For a 2 by 2 table that looks like:
Response No Response
Treatment Given 25 60
Treatment Not Given 55 43
We may fit a logistic regression by introducing the table as a binomial relationthrough cbind:
glm(formula = cbind(c(25, 60),c(55, 43)) ~ as.factor(c(1, 0)), family = binomial())
It seems from reading through related posts on this topic that another option exists, by using:
DAT <- cbind(c(rep(1, 80), rep(0, 103)), c(rep(1, 25), rep(0,55), rep(1, 60), rep(0, 43)))
with model:
glm(DAT[,2]~DAT[,1], family = binomial())
Now, the FIRST MODEL outputs:
Call: glm(formula = cbind(c(25, 60), c(55, 43)) ~ as.factor(c(1, 0)),
family = binomial())
Coefficients:
(Intercept) as.factor(c(1, 0))1
0.3331 -1.1216
Degrees of Freedom: 1 Total (i.e. Null); 0 Residual
Null Deviance: 13.42
Residual Deviance: -7.55e-15 AIC: 13.75
while the SECOND MODEL outputs:
Call: glm(formula = DAT[, 2] ~ DAT[, 1], family = binomial())
Coefficients:
(Intercept) DAT[, 1]
0.3331 -1.1216
Degrees of Freedom: 182 Total (i.e. Null); 181 Residual
Null Deviance: 252.8
Residual Deviance: 239.3 AIC: 243.3
The coefficient estimates and p-values are the SAME, but they differ on the degree of freedom and Null/Residual deviance. The question is: are these two models the same or are they actually different? Which one is the correct one? Thanks!
Best Answer
We went through this in a comment chain here, the highlights of which are:
The models are equivalent in terms of the estimates and the wald statistics, because the information encoded in these two ways of representing the same data is exactly the same
In the first model, you've set it up as only 2 binomial measurements (grouped by the two values of a single binary predictor). So, the observed frequencies can exactly match the modeled frequencies (i.e. your model is saturated), so the residual deviance is zero. Any model that has a different response value for each level of a categorical predictor will (trivially) fit perfectly.
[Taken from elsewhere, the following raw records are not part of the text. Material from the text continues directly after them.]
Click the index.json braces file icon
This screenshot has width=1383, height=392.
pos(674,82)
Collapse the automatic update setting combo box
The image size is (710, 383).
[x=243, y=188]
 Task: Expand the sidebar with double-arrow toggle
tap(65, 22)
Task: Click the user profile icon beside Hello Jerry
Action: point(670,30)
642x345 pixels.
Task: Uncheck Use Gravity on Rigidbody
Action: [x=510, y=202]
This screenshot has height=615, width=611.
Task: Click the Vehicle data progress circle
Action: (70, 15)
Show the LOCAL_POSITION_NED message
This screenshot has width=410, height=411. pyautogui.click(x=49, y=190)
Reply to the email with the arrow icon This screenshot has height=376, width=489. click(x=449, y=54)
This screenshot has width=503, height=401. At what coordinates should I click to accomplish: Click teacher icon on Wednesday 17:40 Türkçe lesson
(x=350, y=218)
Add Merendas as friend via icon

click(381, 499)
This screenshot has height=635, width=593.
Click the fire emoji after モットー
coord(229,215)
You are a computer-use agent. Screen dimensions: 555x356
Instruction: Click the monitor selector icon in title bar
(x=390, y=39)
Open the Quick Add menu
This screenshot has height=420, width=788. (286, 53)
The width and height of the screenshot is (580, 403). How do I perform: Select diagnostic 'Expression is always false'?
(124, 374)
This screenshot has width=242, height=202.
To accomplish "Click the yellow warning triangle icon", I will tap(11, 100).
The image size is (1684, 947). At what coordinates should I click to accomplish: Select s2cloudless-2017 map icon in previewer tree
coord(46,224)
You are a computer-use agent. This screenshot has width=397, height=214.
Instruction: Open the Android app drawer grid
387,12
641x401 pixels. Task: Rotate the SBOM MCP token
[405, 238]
That phenomena is not possible in the binary case unless you have complete separation, because the fitted probabilities will never be exactly 0 or 1, which is why the residual deviance is not zero there.
In terms of which model to use... You should analyze the data as it arose in the first place, so if each of the outcomes are single binary measurements from different people, analyze it as binary data. But, for example, if each person did ten tasks and you measured the number of successes out of ten, then model
cbind(y,10-y)as the outcome. In your case, it seems like single binary outcomes for distinct units (only you know for sure), so you should probably analyze it that way.